I. Engaging Change
“ ‘Mind the Gap’ a voice overhead calls out as the doors open for the Tube in London, that is precisely the same thing we aspire to in meditation, to mind the gap between where we are in this moment before we act to get where we are going. If we can recognize that space, hold it open, then we have a chance to transform our actions from blind habit to conscious action.”
Identify gaps in our society and responding wisely to these situations is a critical component of creating a just, democratic, and civil society. Meditation and mindfulness facilitate developing the capacity to recognize gaps within our daily life, to be present with gaps in order to gain clarity and understanding, and to respond to gaps with insight and wisdom for the betterment of ourselves, for our communities and for the world.
The paper explains a framework to promote conscious, inclusive social action, and demonstrates how this framework could be used at the individual and institutional level. It culminates in describing the capacity we need to build to support inclusive problem solving, a necessary step to promoting inclusive, conscious social change.
II. Mind the Gaps: Conscious, Inclusive Action for Social Change
The “Mind the Gaps” framework is broadly applicable to a variety of issues. This 4-step Gap Analysis enables one to “check” the inclusiveness of actions by individuals or organizations. When we encounter a gap in our action plan, the capacity for inclusive problem solving will allow participation of voices not historically engaged in the problem solving process. To be inclusive we need to create a space that allows for diverse constituents to input understanding the problem and for diverse perspectives on the appropriateness of proposed strategies.

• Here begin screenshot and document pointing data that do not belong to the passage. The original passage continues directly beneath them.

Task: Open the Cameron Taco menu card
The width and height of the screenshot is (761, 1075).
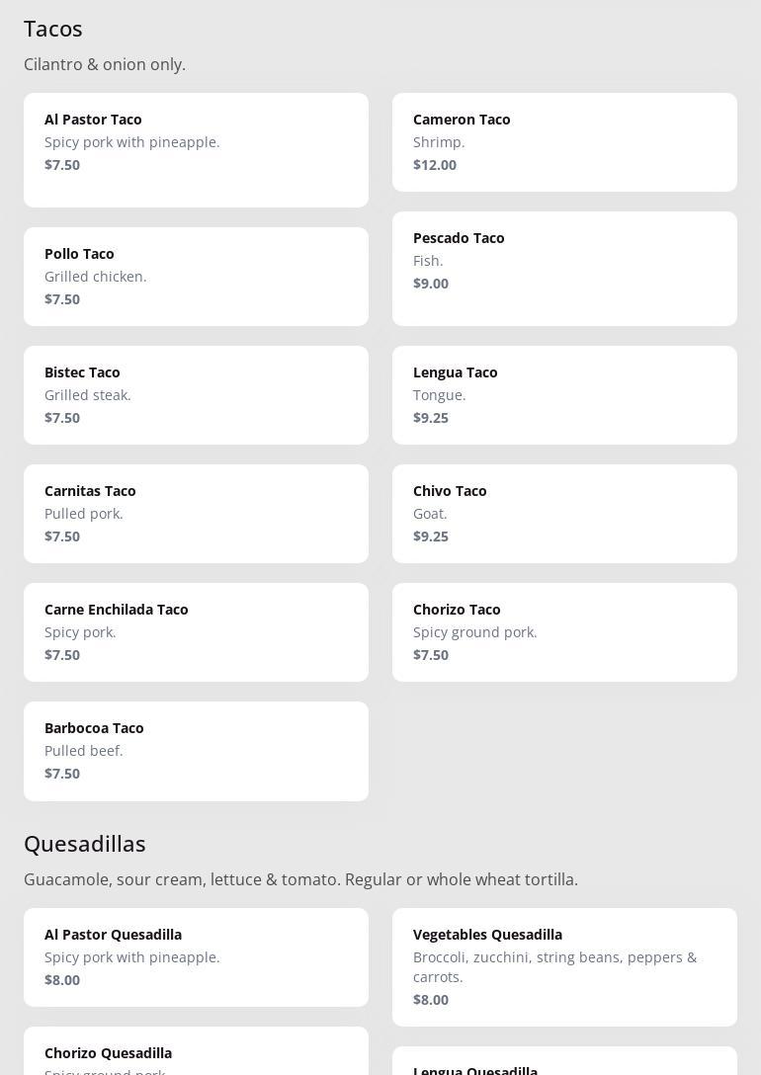Action: click(564, 142)
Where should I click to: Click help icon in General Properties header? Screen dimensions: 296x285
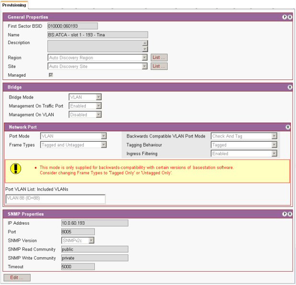(x=284, y=17)
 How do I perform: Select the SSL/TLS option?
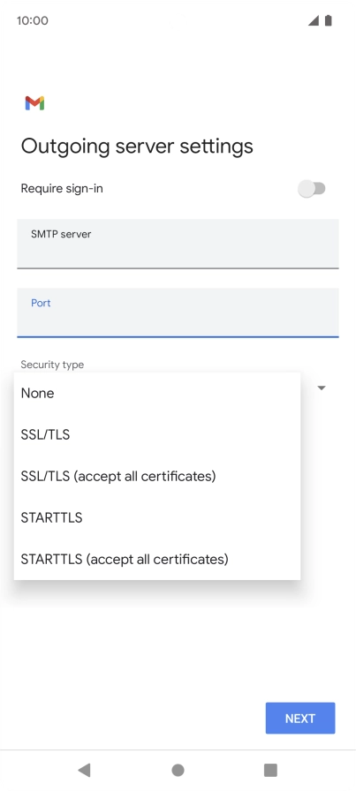click(x=157, y=434)
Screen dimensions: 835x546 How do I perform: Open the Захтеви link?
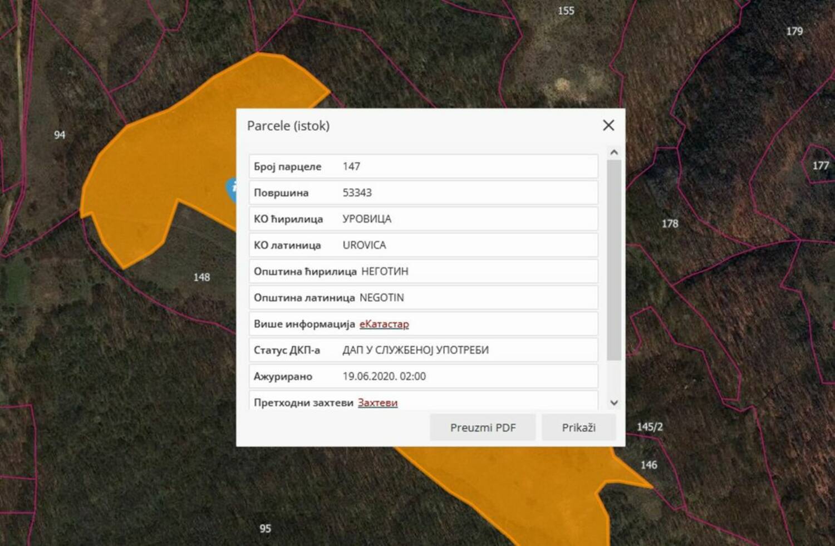(x=377, y=402)
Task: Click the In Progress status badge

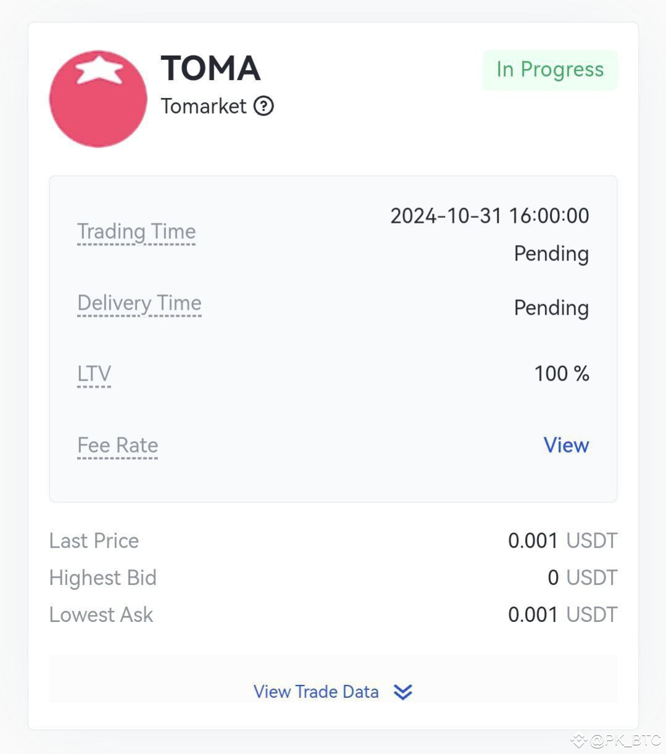Action: (x=550, y=70)
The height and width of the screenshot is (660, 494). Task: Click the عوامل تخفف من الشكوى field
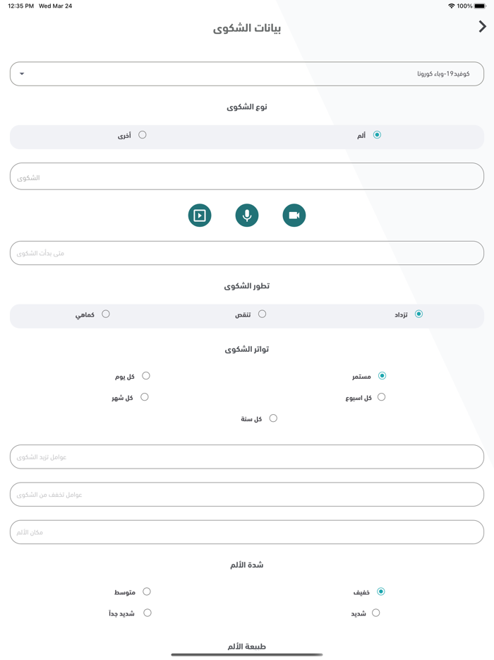(246, 494)
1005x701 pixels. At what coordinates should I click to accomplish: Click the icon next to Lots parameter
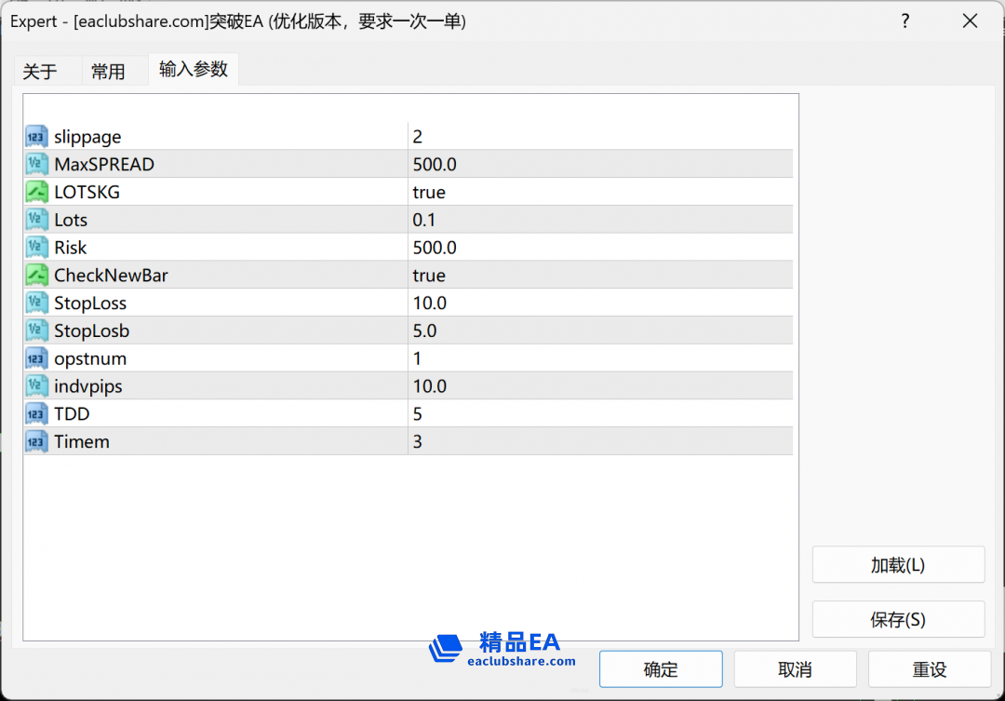[x=36, y=221]
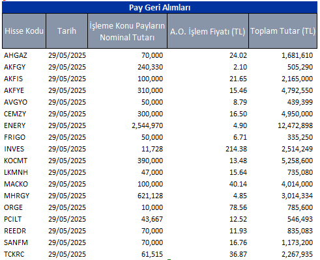
Task: Select the Tarih column header
Action: 67,31
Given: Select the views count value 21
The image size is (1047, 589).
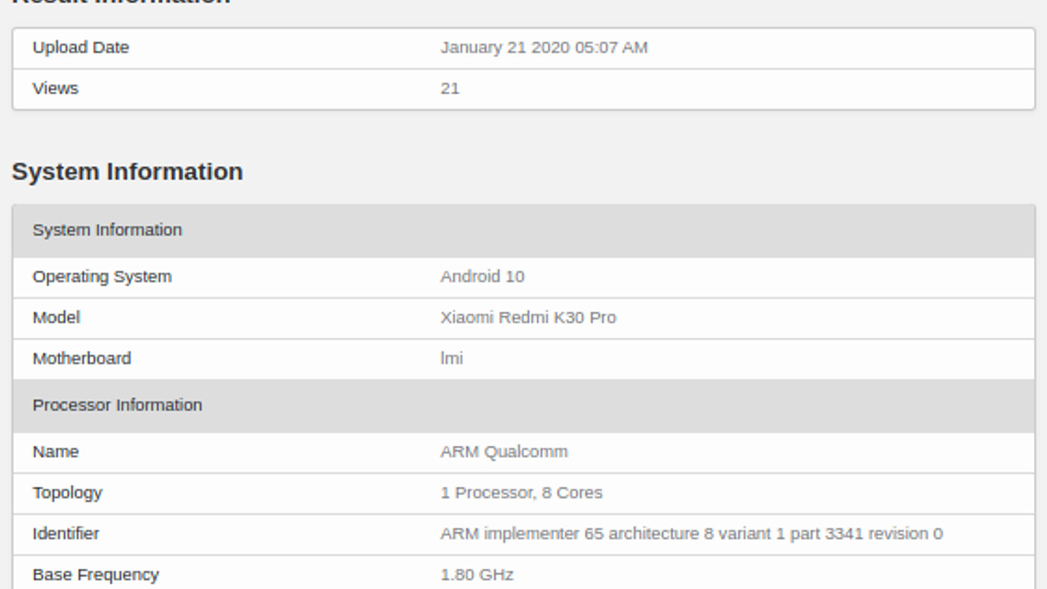Looking at the screenshot, I should coord(450,88).
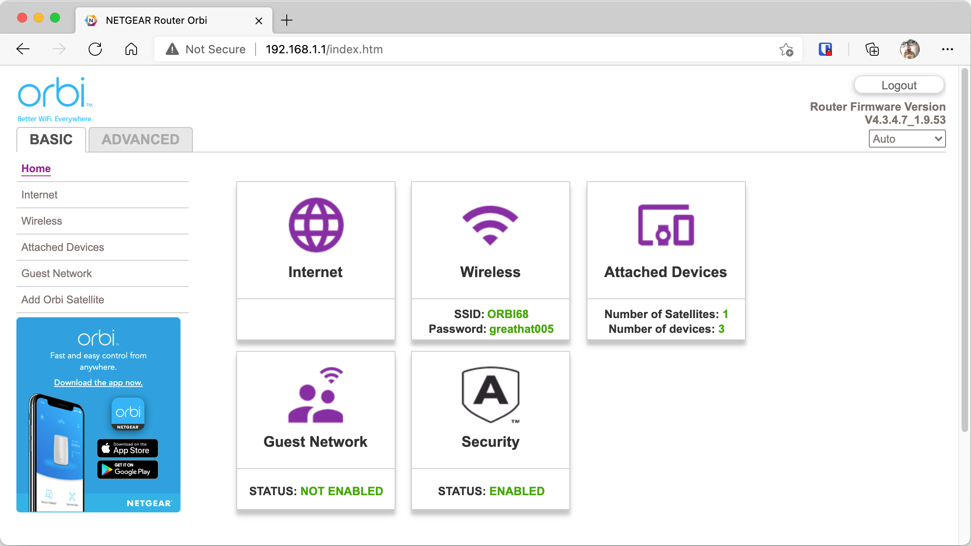Open the Auto language dropdown

tap(907, 139)
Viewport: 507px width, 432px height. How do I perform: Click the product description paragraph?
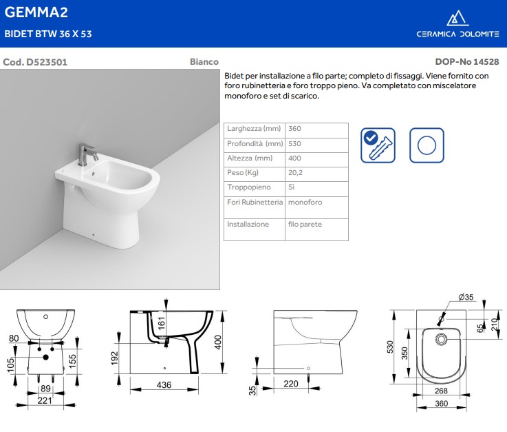point(356,85)
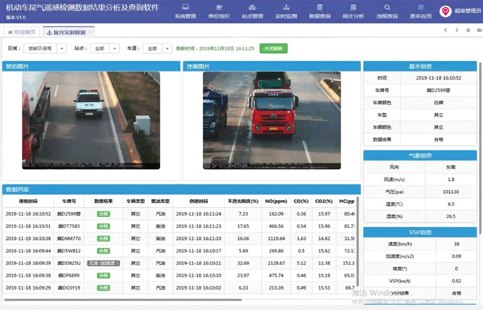Expand the 区域 region dropdown
This screenshot has width=483, height=310.
61,48
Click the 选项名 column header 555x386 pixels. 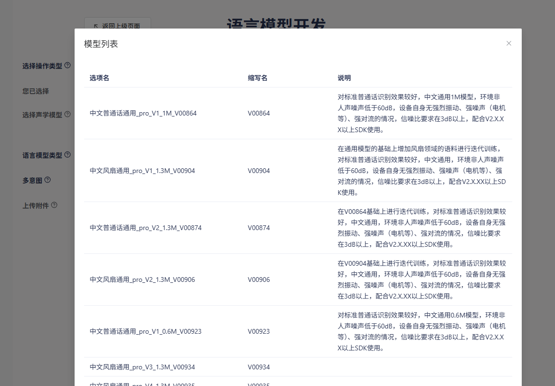(x=99, y=78)
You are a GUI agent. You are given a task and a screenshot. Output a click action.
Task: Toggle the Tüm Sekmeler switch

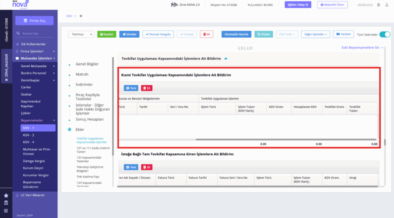pos(385,34)
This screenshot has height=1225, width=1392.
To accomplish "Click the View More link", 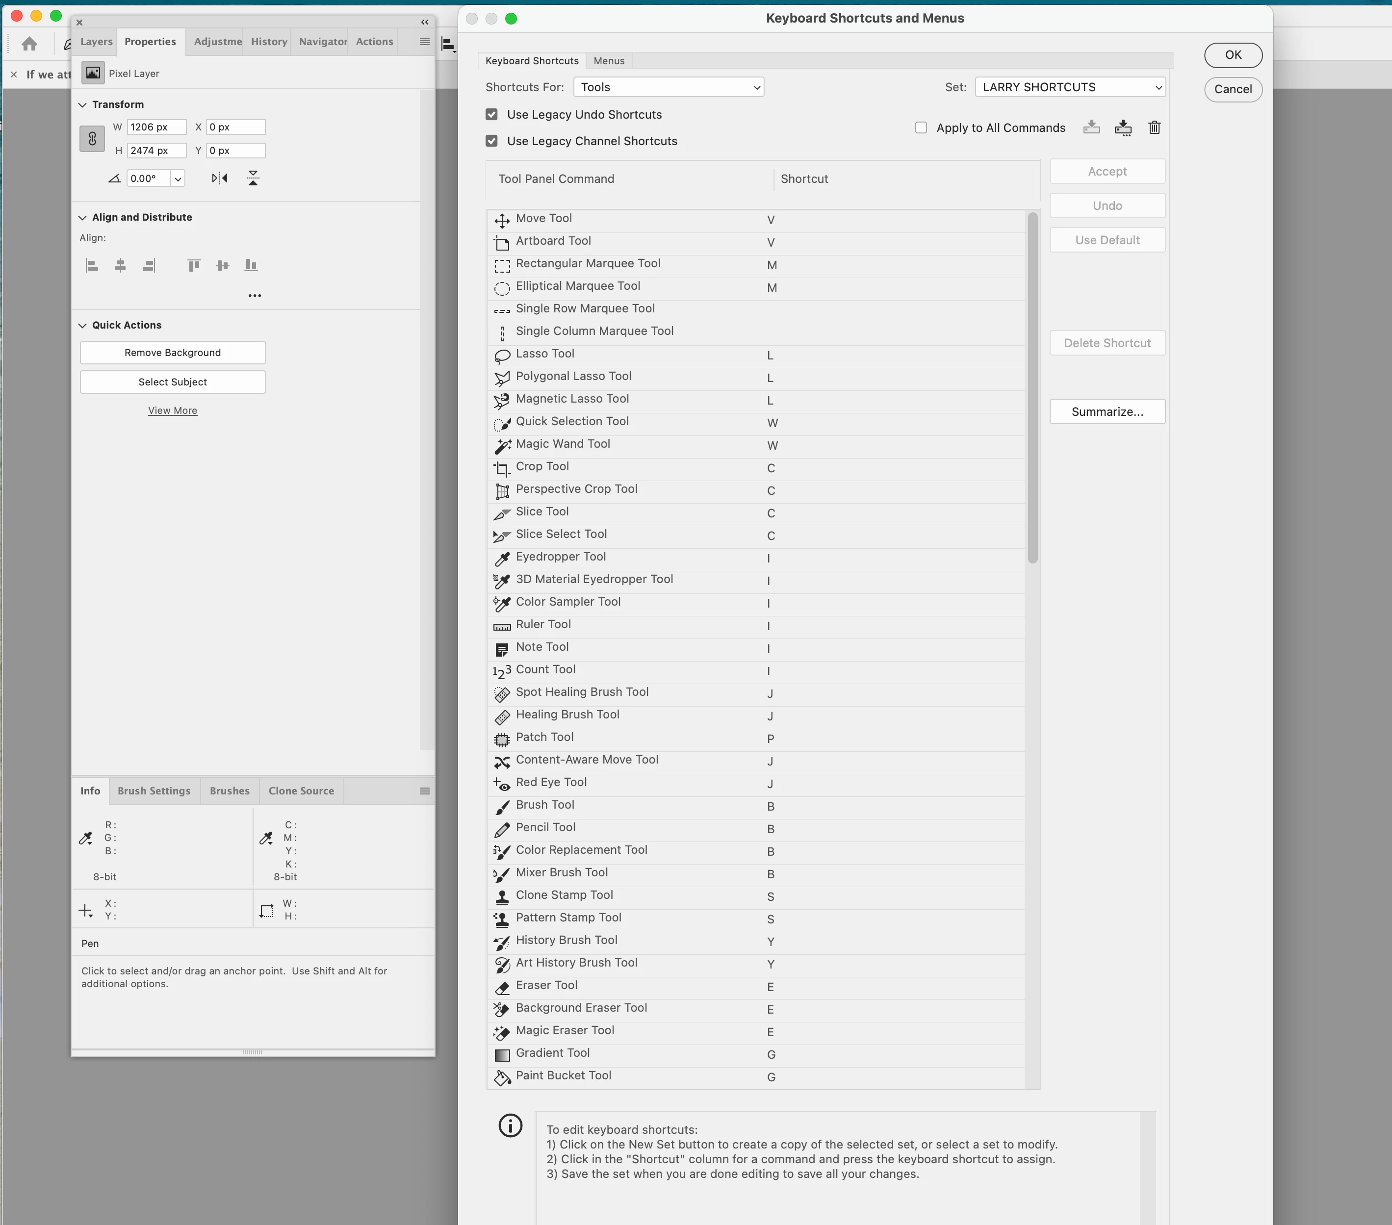I will point(172,411).
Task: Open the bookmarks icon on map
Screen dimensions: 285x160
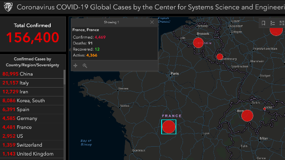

After we take a proposed action through the 4 steps, we may, ultimately, determine that our initial action is optimal, even if not fully inclusive, but we make that choice consciously, more aware of future opportunities for more inclusive solutions.
Mind the Gaps
1. Gaps of Culture
2. Gaps of GPSE (geo-political socio-economics)
3. Gaps of Systems
4. Gaps of Power Perspective
While the 4-steps of Mind the Gaps may seem familiar or intuitive, we have the opportunity to adopt using the 4-step framework consistently in our personal and professional activities to raise our awareness and Mind the Gaps in our daily life.
 Ingen Breen, a soto zen priest, who shared meditation practice guidance and this brilliant analogy.